Facebook's boywonder dismisses rival's Loon balloons as loony baloney

Facebook's chief Mark Zuckerberg thinks his plan to carpet a portion of the world with internet-dispensing drones is a better approach than Google's Loon balloons.

The advertising mogul mused in a paper, published on Friday, the types of technologies he hopes to deploy via his company's just-announced Connectivity Lab to get the world online.

One reason why Zuckerberg is so keen on drones is users can "precisely control the location of these aircraft, unlike balloons," he wrote [PDF].

Another is that: "With the efficiency and endurance of high altitude drones, it's even possible that aircraft could remain aloft for months or years. This means drones have more endurance than balloons, while also being able to have their location precisely controlled."

To Zuckerberg's mind this is one of a bevy of reasons of why he has settled on drones as a major technology to use to bring the next five billion or so people in the world online (and, eventually, into his ad-slinging social network).

These drones, he wrote, will be solar-powered, and fly at a height of about 65,000 feet to wirelessly relay network connections to hard-to-reach places.

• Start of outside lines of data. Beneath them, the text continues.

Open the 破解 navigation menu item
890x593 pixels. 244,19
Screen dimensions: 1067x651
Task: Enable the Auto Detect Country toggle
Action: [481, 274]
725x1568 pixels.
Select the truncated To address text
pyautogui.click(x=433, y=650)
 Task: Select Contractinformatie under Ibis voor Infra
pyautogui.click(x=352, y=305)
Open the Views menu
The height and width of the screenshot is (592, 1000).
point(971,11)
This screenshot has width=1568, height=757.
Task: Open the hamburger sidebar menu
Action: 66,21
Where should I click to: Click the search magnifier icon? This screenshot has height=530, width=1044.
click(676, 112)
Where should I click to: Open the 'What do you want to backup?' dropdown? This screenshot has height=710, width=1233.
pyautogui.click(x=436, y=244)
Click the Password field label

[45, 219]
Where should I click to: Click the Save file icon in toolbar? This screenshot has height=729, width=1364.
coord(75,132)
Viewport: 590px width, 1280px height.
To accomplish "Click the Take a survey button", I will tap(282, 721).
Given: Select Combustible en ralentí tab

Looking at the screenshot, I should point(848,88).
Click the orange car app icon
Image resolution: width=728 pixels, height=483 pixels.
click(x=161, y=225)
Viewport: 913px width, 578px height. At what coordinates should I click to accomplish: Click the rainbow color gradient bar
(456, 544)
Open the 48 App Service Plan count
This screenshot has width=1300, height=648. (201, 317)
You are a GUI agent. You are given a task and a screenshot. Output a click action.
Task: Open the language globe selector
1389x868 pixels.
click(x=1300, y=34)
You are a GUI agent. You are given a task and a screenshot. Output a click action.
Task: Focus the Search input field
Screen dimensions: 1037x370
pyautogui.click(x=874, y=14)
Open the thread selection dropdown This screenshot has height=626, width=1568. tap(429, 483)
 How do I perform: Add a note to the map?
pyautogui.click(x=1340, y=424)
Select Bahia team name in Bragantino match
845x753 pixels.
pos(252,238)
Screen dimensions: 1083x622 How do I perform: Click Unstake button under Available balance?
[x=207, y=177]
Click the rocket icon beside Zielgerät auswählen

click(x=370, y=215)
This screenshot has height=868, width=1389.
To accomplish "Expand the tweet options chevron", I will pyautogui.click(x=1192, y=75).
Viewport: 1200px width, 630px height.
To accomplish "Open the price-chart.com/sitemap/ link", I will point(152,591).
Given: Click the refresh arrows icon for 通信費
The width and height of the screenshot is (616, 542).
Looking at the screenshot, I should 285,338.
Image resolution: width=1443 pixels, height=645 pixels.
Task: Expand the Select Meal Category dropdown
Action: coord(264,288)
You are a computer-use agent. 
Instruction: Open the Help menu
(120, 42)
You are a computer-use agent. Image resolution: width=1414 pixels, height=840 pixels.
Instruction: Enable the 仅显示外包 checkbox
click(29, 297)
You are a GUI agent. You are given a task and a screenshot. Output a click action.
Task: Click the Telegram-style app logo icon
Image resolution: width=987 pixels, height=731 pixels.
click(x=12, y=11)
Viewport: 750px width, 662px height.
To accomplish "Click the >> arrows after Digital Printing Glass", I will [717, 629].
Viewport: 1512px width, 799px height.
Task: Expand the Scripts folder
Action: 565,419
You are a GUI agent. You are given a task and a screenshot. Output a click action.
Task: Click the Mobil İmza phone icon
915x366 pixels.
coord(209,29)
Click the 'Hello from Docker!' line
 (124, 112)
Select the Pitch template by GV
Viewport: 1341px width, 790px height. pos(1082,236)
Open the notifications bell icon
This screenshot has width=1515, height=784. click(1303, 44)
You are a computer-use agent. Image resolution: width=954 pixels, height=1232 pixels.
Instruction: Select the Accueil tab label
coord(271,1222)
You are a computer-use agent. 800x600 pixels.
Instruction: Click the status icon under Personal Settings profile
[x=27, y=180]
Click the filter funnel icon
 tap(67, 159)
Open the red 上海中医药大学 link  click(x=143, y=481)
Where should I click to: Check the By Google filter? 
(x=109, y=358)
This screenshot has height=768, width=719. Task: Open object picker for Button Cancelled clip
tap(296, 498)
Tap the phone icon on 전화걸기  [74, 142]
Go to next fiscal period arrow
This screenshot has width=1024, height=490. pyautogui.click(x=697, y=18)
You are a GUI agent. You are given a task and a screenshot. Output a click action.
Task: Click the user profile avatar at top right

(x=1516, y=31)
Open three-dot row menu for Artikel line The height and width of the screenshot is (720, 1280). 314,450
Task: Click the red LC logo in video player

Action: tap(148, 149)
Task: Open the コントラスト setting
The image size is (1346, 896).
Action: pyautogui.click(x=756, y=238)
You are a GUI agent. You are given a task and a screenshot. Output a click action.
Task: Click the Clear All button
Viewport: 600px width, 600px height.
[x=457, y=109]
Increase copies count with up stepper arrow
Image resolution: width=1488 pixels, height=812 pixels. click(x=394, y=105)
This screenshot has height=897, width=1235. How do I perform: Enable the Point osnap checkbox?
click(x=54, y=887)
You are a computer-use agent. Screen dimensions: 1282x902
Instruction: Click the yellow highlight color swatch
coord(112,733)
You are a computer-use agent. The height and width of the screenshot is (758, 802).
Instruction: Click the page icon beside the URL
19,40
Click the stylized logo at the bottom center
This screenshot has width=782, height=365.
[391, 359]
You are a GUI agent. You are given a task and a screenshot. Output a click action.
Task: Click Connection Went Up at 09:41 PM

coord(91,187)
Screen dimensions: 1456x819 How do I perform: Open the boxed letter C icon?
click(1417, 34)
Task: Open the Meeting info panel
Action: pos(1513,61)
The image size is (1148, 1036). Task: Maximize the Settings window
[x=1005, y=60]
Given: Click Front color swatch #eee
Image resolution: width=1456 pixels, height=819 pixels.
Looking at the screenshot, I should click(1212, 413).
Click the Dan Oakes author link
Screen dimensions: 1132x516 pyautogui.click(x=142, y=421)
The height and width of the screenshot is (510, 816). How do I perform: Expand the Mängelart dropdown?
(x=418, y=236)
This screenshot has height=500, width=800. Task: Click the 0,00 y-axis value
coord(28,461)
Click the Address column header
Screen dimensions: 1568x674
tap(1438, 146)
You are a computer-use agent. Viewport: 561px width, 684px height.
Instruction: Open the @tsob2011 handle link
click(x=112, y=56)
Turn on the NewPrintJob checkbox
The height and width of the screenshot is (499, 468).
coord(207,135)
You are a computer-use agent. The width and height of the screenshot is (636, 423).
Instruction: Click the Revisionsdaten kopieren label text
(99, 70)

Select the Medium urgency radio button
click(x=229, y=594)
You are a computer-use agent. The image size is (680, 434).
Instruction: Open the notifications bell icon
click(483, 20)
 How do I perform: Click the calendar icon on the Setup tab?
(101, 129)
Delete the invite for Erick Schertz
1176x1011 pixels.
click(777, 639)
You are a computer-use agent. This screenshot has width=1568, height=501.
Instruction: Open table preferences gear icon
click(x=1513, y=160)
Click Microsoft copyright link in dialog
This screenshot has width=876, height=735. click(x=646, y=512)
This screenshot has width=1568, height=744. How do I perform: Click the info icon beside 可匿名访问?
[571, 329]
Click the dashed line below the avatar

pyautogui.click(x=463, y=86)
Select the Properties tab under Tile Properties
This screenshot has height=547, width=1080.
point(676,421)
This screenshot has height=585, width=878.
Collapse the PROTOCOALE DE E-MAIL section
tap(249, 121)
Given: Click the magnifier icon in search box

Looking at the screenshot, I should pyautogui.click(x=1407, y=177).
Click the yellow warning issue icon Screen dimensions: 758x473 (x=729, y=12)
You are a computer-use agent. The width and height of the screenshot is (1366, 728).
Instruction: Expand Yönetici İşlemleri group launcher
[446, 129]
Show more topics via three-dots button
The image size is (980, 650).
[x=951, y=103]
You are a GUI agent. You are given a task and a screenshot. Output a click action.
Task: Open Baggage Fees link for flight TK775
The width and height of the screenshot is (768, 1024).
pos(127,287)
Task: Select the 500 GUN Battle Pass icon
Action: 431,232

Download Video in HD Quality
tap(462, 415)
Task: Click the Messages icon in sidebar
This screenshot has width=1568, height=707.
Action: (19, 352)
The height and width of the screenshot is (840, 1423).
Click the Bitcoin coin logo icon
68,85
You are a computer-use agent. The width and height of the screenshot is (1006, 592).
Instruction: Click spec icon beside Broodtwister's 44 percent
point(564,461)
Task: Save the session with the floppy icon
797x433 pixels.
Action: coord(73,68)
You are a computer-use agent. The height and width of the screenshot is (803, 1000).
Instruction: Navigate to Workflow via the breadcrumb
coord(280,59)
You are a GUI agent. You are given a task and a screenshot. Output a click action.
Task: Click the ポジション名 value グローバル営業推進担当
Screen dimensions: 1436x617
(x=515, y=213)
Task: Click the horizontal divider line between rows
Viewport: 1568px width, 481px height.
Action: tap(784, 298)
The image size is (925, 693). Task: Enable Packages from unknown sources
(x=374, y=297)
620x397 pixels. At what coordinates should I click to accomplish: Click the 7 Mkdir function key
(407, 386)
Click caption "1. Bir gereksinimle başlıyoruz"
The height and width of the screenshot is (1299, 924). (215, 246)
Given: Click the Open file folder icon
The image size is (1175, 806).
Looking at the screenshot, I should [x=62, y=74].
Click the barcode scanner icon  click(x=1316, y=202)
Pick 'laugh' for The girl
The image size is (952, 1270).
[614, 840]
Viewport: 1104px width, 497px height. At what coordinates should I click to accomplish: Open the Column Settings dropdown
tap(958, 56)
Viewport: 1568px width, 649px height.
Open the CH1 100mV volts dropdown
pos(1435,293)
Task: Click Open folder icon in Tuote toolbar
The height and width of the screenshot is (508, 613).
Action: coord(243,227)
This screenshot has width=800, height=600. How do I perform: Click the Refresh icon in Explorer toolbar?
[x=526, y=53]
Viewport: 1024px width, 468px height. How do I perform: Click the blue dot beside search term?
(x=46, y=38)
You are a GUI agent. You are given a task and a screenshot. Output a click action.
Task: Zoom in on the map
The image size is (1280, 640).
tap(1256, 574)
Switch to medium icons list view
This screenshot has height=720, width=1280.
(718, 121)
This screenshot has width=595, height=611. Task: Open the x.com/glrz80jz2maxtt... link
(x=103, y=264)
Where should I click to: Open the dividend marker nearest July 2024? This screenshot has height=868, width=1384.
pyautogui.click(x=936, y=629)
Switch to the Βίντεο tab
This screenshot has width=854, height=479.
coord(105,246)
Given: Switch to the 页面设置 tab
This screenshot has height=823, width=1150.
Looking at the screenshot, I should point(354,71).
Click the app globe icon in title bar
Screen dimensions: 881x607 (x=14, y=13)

"This is also close to the lowest altitude for unregulated airspace, and a layer in the atmosphere that has very stable weather conditions and low wind speeds. This means an aircraft can easily cruise and conserve power, while generating power through its solar panels during the day to store in its batteries for overnight use," the multibillionaire wrote.

Zuck's approach stands in contrast to Google which has so far publicly said that it sees a floating swarm of "Loon" balloons armed with 2.4GHz and 5GHz radios as the best way to provide internet access to areas of the world with low population density.

Microsoft cofounder Bill Gates, meanwhile, has taken a seemingly grim view of both Google and Facebook's attempts to claw as many eyeballs online as possible.

"As a priority? It's a joke," Gates told CNBC in November. "I certainly love the IT thing. But when we want improve lives, you've got to deal with more basic things like child survival, child nutrition."

He took a similar view of Google's own Loon balloons, telling Bloomberg BusinessWeek in August that: "When you're dying of malaria, I suppose you'll look up and see that balloon, and I'm not sure how it'll help you."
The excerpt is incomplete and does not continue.